- _文書抜粋_:

________________________

安倍首相は6月19日、通常国会閉会を受けて官邸で記者会見を行い、「みんなにチャンス!構想会議」を7月に発足させると表明しました。

これは1億総活躍社会実現に向けた人材育成への投資を強化するため、「人づくり改革」を検討する有識者会議であり、担当相も設置すると言います。(6月19日産経新聞Web版)

安倍首相が年内国会提出を目指している憲法改正案のうち、目玉のひとつが「高等教育無償化」です。

この高等教育無償化も「人づくり改革」の一環であり、まさに「みんなにチャンス」を与えるための政策として位置づけられるようです。

◆STOP!安易な無償化

結論から申し上げるならば、高等教育無償化はやめるべきです。 

詳しくは、7月1日発行の和田みな執筆による、「教育の一律無償化は憲法改正に盛り込むべきではない」もご参照頂きたいのですが(http://hrp-newsfile.jp/2017/3217/)、高等教育を無償化するなら、奨学金の拡充をした方が良い、というのが私の意見です。

◆日本の奨学制度

現在、日本の奨学制度で代表的なのは、日本学生支援機構(JASSO)による奨学制度です。財源は基本的には返還された奨学金ですが、国からの支出によっても賄われています。

________________________

- _表示データ_:
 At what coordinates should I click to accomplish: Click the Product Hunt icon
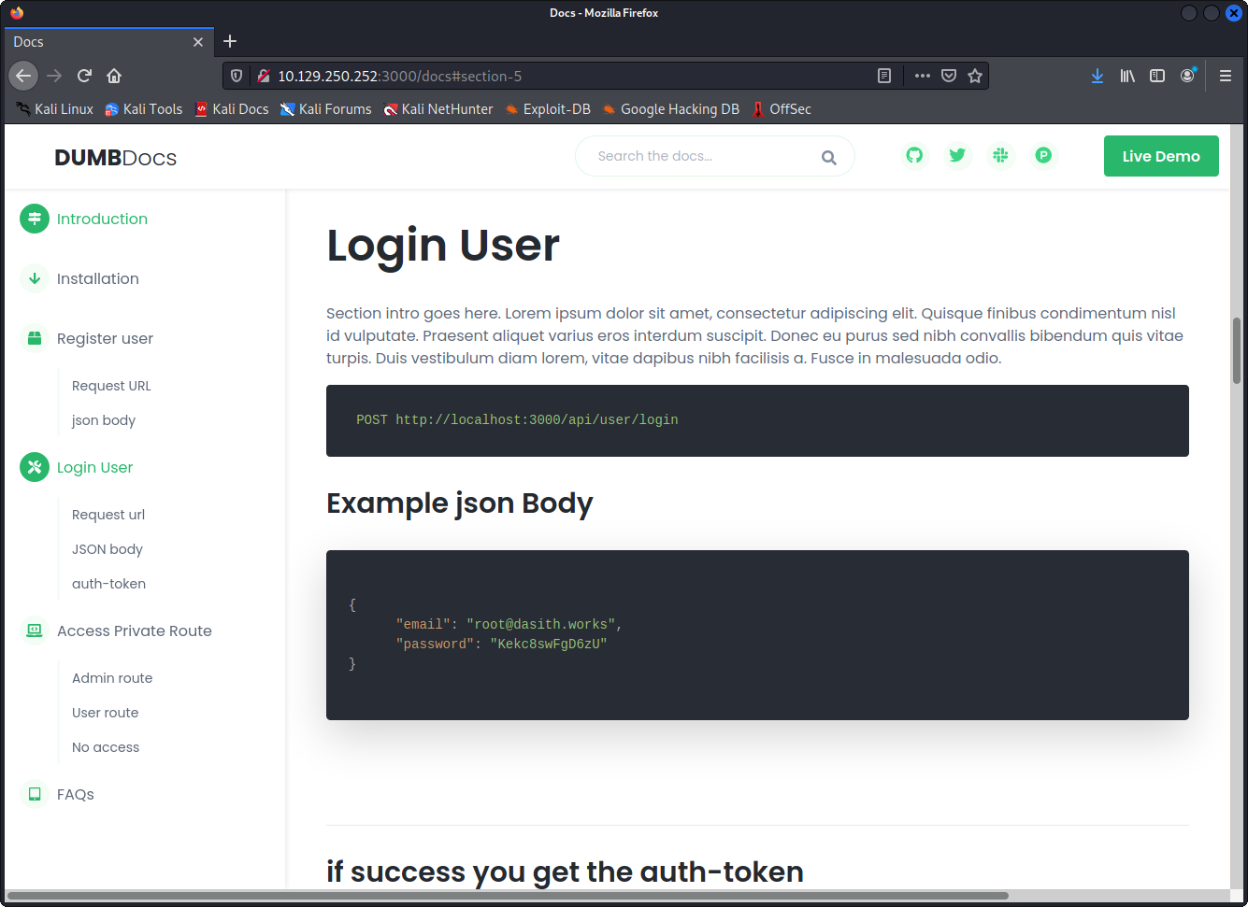(1043, 155)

________________________

文書抜粋の記述に基づき、次の問いに答えてください。
1. 安倍首相は「みんなにチャンス!構想会議」を何月に発足させると表明しましたか。
2. 筆者は、高等教育を無償化するなら何をした方が良いと述べていますか。
3. 日本学生支援機構(JASSO)による奨学制度の財源は、基本的には何ですか。

1. 7月
2. 奨学金の拡充
3. 返還された奨学金